In this book review of Atomic Habits by James Clear, I explore the role that environment plays in making our habits stick. If you tend to start and stop new initiatives before they are complete, in this post, you’ll find inspiration to help you follow through on your biggest dreams.
While Atomic Habits does not give you a magical way to snap your fingers and have your dream life appear around you, it does the next best thing. It offers practical solutions for adopting and sticking with new habits that make the journey as enjoyable as the destination.
A new perspective
There are twenty chapters in this book and they are so value-packed, that I could probably do posts on each of them. Instead, I’m going to share the tactic that I was most inspired to implement immediately, found in Chapter Six. It is titled: Motivation is Overrated: Environment often Matters More.
Motivation is overrated? If you’re new around here, every business I’ve built was on the foundation of motivation.
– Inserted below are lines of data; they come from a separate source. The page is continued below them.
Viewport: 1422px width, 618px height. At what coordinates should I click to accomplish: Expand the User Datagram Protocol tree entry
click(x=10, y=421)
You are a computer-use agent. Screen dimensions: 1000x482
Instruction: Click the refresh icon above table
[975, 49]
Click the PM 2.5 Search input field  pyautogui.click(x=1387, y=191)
And now this guy James is telling me that there might be something else that’s more powerful— at least when it comes to adopting new habits: environment.
What you see is what you do
You’ll often hear people say, “I’m a very visual person.” And they’re right. According to James the most powerful of our sensory abilities is vision. The body has 11 million sensory receptors and 10 million of those are dedicated to sight. It’s no wonder that vision plays such a vital role in behavior change.
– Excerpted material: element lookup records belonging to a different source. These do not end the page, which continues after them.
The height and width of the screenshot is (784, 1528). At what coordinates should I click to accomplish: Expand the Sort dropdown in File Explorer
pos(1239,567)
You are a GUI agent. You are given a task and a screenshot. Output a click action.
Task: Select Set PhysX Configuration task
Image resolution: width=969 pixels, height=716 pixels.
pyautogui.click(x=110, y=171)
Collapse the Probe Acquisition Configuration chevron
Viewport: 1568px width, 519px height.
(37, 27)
This may not seem like much of a revelation to you. Anyone who has ever tried to write an email from the kitchen counter while your kids are screaming, or attempted to take up jogging in the dead of winter knows that environment is a factor. It can make or break your success. Which is why Atomic Habits challenges you to rethink your circumstances, prompting you to switch from victim of your environment to architect.
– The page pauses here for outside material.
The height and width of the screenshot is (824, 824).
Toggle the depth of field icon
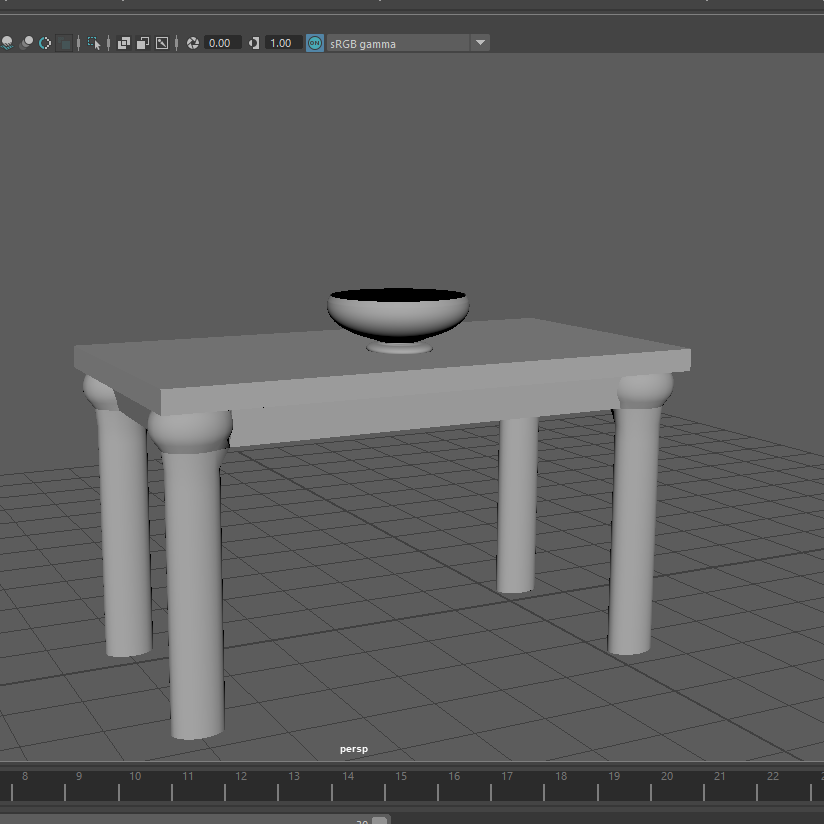[x=65, y=43]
Using creativity in tandem with Atomic Habits
This is where we creative people can have a lot of fun. I love the theatrics, so this suggestion prompted me to step into the role of a set decorator. How could I set things up so that I’d be prompted to take natural actions, without the agony of overthinking? Brainpower zaps us of our energy in the same way that physical exertion does. If we’re wasting it on small thoughts like, “are my yoga pants in the wash?” Or, “where did I leave my glasses,” we’ll have less energy left to do the important things.
If you want to take up a new habit, you need to create a visual queue. So that when you wake up and your eyes land on your Apple Watch, you think, exercise. Gotta close those rings. Gotta beat my sister in law in calories burned today. The more visual cues you are able to present, the easier it becomes.
Let’s rewind. You wake up, you see your Apple Watch, but you also see your workout clothes and sneakers already set up for you. And a full water bottle next to them. When you walk past your closet you see the dress that you’re going to wear to your High School reunion. The one that you will look fabulous in— even more fabulous if you stick to your workouts. When you pick up your phone you’re reminded of the awesome playlist you created to make your workout more fun, and you pat yourself on the back when you walk into the living room and see that you already moved the coffee table out of the way so that you have all the space you need.
Making it feel normal
Each of these cues are triggers that make it feel more natural to complete your habit than to skip it. In the case of moving your coffee table, it’s going to feel like a waste of rearranging the room, unless you follow through on the reason that you took that action. To do your thirty minutes of strength training.
While you may begin to associate these small objects with working out (or whatever your habit is), the book makes it clear that our habits are not defined by the objects in our environment, but our relationship to them. Therefore, the more meaning you can assign, the more effective. Is your living room the place where you read, or where you do your workouts? If it has a dual meaning, you may want to seek out a different location. If not a gym, maybe your garage or basement. So that when you walk in the space, your natural inclination is to do pushups, not to get cozy.
The biggest takeaway in my book review of Atomic Habits
James says, if you want a habit that is stable and predictable, you need an environment that is stable and predictable, and I’m so excited to create mine. I have a new habit that I’m trying to implement and have some fun ideas on how to make adopting it more enjoyable, instead of something that I dread. You can find my new habit in the comments below.
While you’re there, drop me a line, and let me know what habit you will begin pursuing. I can’t wait to read them!
This book review of Atomic Habits by James Clear contains affiliate links.
My new habit: is to spend 15 minutes a day writing. I am starting my first book and know that I will drag out the process without a healthy habit in place. I have a few cues to jumpstart my new routine. I put on my glasses, I pour myself a cup of Earl Grey tea, and I hit play on my Harry James playlist.